Let me explain. I don’t have the data to prove it, but I wager that a quick survey of graduate students in academic disciplines—research-based rather than practitioner-focused programs—would reveal that more time is spent working alone than in groups. Solitary work is quite conducive to linear thought, at least in the academic sense (keeping focused on the work at hand is another story!) In such circumstances, one has the luxury of designing elaborate models that control for any and every conceivable variable that could affect the ability of the research to yield statistically significant results. And this type of research is incredibly effective for the purposes it intends to serve. In fact, many organizations engage in research, and these skills are critical to pursuing that type of work. But too many students latch onto the idea of evaluation as a career path and, fresh from their studies, attempt to use the research paradigm they’ve recently internalized in order to answer complex questions in a messy world that requires a different approach. As a recent graduate student, I know how hard these habits can be to break and how much practice it takes to effectively determine when to use research versus evaluation. This post aims to help you figure it out faster!

So what exactly does evaluation do differently than research? John LaVelle created a great visual to show just that:

Eval and Research Hourglass

Still not convinced? Check out this excellent article by E. Jane Davidson on unlearning social scientist habits—required reading for recent or soon to be graduates looking to break into evaluation!
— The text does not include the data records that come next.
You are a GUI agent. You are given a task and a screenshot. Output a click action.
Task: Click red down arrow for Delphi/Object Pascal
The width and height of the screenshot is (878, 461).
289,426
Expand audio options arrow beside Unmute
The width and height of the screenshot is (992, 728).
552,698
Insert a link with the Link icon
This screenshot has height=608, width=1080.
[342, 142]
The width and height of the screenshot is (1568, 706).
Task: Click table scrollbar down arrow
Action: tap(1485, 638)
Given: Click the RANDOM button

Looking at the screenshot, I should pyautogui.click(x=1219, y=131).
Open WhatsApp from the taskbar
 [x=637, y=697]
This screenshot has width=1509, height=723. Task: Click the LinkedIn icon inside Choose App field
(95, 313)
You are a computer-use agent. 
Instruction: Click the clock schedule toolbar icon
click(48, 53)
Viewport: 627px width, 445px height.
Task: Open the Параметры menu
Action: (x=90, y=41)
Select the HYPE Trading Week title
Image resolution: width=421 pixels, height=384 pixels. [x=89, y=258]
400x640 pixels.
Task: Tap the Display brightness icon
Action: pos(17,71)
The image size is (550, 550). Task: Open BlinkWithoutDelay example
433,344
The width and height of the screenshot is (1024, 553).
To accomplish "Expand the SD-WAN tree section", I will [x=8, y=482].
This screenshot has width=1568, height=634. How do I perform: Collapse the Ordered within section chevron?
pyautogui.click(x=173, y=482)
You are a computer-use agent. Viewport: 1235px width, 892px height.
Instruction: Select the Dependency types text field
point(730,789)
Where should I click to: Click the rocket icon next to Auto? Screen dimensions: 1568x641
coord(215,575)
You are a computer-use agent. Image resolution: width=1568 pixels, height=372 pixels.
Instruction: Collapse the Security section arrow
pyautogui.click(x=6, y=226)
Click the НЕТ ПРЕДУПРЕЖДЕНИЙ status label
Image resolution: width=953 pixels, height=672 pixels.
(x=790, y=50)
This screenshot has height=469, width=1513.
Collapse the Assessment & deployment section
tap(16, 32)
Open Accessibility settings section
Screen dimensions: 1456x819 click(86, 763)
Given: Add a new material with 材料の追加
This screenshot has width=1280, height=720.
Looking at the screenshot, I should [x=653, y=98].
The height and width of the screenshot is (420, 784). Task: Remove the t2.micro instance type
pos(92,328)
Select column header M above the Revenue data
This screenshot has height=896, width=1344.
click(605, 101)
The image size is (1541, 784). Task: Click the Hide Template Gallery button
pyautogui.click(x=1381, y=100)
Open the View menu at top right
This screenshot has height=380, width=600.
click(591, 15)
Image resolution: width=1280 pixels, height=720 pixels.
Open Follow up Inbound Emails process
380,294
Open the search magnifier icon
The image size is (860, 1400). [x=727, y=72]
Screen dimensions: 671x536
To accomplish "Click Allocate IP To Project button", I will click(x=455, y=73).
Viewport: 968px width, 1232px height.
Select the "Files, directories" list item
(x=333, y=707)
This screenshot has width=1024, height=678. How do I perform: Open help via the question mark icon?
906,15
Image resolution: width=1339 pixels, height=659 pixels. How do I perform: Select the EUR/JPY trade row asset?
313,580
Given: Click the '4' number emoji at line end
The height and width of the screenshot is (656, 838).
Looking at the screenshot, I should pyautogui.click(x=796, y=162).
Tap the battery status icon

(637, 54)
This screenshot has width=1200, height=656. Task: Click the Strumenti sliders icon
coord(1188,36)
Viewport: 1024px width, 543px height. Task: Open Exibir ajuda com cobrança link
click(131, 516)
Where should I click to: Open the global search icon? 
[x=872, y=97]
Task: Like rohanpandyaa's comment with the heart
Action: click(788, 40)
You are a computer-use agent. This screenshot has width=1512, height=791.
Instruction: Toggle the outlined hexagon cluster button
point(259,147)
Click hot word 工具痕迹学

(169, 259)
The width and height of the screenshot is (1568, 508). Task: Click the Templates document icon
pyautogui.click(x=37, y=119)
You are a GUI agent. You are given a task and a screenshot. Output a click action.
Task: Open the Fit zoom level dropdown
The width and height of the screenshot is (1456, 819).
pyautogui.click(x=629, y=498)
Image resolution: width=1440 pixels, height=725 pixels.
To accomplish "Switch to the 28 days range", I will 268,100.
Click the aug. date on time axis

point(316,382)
If one of the first things you are learning as a new evaluator is how to design a logical framework or logic model, be sure you review these resources (and more!) very carefully. I use logic models regularly and find them useful in many ways, but they can be ineffective and downright dangerous paired with an “objective” research lens. Start unlearning those less-than-helpful-for-evaluation research habits from the start, and you’ll become a stronger and more seasoned evaluator.

What other habits learned in graduate school need to be unbroken or adapted upon entering the messy world of “work’”? Share your tips!